▶ Stated goal: Return the lines of the data below verbatim, starting at the line that contains "Image resolution: width=1213" and ending after the line that contains "pos(12,124)".

▶ Record extracts:
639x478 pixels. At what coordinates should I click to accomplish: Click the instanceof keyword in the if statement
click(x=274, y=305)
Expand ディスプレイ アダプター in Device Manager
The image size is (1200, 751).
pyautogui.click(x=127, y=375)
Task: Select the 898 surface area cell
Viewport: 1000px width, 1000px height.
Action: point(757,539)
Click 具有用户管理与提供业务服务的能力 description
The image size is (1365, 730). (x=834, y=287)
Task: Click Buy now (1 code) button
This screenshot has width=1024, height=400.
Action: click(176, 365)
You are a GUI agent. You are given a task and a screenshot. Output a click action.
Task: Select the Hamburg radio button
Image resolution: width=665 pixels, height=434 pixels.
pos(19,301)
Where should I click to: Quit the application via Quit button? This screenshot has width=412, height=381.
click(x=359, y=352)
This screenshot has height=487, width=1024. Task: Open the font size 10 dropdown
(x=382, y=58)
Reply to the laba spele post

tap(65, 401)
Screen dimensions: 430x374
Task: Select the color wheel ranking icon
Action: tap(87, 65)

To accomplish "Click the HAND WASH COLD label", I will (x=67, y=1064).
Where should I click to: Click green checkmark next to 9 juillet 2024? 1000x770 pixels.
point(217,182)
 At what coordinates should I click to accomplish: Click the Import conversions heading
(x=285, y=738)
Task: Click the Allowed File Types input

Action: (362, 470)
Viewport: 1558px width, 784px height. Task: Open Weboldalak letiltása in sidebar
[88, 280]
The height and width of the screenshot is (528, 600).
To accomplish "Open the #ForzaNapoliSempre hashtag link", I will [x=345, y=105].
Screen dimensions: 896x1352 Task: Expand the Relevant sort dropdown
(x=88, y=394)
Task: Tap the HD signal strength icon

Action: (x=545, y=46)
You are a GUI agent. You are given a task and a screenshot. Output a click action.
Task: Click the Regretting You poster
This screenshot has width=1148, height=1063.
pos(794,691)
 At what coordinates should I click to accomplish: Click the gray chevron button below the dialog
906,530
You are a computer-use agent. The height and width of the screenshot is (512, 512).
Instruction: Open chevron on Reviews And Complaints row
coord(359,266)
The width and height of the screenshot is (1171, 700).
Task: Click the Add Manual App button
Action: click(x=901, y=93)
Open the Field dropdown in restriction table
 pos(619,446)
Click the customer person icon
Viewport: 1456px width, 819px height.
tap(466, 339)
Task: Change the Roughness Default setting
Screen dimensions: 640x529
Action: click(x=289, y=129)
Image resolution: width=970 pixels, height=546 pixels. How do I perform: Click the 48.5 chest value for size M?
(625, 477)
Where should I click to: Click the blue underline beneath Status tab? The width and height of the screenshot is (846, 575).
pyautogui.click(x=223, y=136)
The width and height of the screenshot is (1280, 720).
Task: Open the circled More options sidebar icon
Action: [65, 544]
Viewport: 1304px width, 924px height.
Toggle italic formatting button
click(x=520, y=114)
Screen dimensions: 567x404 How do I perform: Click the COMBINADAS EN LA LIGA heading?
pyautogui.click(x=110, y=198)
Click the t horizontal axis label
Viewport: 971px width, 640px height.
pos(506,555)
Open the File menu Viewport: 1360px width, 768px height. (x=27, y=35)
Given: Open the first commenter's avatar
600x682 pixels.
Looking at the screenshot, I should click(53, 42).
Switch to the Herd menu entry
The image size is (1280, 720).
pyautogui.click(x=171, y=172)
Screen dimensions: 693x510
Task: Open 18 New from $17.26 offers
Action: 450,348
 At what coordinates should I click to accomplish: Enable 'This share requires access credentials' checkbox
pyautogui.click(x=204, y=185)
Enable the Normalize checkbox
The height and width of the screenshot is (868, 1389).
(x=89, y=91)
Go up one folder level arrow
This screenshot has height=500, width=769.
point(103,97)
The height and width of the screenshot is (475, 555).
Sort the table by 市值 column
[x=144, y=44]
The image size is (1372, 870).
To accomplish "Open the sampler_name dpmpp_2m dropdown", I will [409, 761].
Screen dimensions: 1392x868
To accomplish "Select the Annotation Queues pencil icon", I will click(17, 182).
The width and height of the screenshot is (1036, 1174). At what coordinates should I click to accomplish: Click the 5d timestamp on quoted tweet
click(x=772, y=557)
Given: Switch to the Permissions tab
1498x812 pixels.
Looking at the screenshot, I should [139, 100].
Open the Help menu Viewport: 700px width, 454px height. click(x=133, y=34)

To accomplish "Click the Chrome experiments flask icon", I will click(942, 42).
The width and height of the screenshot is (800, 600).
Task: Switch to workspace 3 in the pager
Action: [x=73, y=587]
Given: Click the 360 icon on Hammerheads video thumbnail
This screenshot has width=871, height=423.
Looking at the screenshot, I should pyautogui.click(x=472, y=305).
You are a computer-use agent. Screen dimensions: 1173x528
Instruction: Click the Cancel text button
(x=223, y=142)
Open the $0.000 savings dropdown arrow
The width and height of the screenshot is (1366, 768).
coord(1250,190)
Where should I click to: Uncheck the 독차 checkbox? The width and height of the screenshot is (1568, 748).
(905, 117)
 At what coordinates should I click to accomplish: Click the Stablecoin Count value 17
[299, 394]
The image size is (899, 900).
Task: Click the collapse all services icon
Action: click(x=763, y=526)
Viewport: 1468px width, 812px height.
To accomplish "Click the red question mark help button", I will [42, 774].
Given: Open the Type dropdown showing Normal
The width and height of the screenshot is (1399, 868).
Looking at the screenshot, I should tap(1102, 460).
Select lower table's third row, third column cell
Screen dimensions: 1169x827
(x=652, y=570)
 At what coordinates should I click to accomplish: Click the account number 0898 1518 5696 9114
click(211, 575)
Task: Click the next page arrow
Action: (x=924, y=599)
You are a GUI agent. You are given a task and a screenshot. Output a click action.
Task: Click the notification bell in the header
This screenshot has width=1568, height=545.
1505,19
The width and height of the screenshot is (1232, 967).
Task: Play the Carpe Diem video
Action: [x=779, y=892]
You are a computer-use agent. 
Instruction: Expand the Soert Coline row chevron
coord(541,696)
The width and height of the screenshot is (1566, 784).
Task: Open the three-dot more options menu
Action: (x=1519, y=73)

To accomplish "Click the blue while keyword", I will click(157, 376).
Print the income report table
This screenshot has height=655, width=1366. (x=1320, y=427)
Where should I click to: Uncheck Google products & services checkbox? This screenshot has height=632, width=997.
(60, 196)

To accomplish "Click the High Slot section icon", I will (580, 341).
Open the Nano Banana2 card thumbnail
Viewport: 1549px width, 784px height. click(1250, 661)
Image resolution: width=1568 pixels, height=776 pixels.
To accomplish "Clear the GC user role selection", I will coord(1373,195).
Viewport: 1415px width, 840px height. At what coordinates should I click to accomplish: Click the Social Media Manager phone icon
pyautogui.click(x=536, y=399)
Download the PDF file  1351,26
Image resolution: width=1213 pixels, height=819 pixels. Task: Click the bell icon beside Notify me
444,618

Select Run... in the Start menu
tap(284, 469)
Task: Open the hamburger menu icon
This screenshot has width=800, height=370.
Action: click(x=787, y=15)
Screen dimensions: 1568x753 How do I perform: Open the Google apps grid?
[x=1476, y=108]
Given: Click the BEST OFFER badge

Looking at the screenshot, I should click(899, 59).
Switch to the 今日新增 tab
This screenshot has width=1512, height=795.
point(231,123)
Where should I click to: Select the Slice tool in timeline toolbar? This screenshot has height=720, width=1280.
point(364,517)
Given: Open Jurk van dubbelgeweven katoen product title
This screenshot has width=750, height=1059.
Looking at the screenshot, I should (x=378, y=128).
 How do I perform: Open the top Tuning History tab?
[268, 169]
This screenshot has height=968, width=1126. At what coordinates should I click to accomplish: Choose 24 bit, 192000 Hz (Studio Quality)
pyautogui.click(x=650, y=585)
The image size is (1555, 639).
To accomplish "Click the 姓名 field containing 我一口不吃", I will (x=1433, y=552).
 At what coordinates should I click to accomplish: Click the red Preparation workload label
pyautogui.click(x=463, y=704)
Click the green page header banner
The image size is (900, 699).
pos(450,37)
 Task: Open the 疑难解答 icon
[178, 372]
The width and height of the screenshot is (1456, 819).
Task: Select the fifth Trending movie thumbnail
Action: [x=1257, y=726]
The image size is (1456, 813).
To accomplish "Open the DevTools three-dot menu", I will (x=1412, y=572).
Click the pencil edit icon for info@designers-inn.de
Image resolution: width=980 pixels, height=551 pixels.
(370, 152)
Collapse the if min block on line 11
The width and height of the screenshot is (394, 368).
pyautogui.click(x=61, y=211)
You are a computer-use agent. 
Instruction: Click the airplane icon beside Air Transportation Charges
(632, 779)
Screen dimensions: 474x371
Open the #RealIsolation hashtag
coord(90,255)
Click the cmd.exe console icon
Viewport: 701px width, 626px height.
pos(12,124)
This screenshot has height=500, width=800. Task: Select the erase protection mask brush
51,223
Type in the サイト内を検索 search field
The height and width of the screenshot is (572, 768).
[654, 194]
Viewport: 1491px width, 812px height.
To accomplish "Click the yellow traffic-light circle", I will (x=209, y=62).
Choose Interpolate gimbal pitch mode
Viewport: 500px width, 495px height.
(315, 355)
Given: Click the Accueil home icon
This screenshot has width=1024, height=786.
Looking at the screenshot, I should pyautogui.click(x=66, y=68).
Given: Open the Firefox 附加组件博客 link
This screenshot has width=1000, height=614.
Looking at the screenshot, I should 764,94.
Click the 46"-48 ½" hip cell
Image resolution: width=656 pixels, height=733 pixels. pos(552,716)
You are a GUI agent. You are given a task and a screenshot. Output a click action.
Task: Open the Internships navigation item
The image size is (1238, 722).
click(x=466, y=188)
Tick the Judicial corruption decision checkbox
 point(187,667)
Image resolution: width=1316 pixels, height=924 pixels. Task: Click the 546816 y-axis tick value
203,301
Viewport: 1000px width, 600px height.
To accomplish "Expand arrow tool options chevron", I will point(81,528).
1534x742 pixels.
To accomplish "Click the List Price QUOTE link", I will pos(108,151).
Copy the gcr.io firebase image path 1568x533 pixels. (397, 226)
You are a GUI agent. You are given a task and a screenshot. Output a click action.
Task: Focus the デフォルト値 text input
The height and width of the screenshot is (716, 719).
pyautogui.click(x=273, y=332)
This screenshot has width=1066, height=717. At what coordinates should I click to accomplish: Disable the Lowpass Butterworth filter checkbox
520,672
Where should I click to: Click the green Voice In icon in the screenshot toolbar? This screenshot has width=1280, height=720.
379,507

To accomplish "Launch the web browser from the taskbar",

▶ Written solution:
Image resolution: width=1213 pixels, height=819 pixels. Task: Click the bell icon beside Notify me
444,618

Select Run... in the Start menu
tap(284, 469)
Task: Open the hamburger menu icon
This screenshot has width=800, height=370.
Action: click(x=787, y=15)
Screen dimensions: 1568x753 How do I perform: Open the Google apps grid?
[x=1476, y=108]
Given: Click the BEST OFFER badge

Looking at the screenshot, I should click(899, 59).
Switch to the 今日新增 tab
This screenshot has width=1512, height=795.
point(231,123)
Where should I click to: Select the Slice tool in timeline toolbar? This screenshot has height=720, width=1280.
point(364,517)
Given: Open Jurk van dubbelgeweven katoen product title
This screenshot has width=750, height=1059.
Looking at the screenshot, I should (x=378, y=128).
 How do I perform: Open the top Tuning History tab?
[268, 169]
This screenshot has height=968, width=1126. At what coordinates should I click to accomplish: Choose 24 bit, 192000 Hz (Studio Quality)
pyautogui.click(x=650, y=585)
The image size is (1555, 639).
To accomplish "Click the 姓名 field containing 我一口不吃", I will (x=1433, y=552).
 At what coordinates should I click to accomplish: Click the red Preparation workload label
pyautogui.click(x=463, y=704)
Click the green page header banner
The image size is (900, 699).
pos(450,37)
 Task: Open the 疑难解答 icon
[178, 372]
The width and height of the screenshot is (1456, 819).
Task: Select the fifth Trending movie thumbnail
Action: [x=1257, y=726]
The image size is (1456, 813).
To accomplish "Open the DevTools three-dot menu", I will (x=1412, y=572).
Click the pencil edit icon for info@designers-inn.de
Image resolution: width=980 pixels, height=551 pixels.
(370, 152)
Collapse the if min block on line 11
The width and height of the screenshot is (394, 368).
pyautogui.click(x=61, y=211)
You are a computer-use agent. 
Instruction: Click the airplane icon beside Air Transportation Charges
(632, 779)
Screen dimensions: 474x371
Open the #RealIsolation hashtag
coord(90,255)
Click the cmd.exe console icon
Viewport: 701px width, 626px height.
pos(12,124)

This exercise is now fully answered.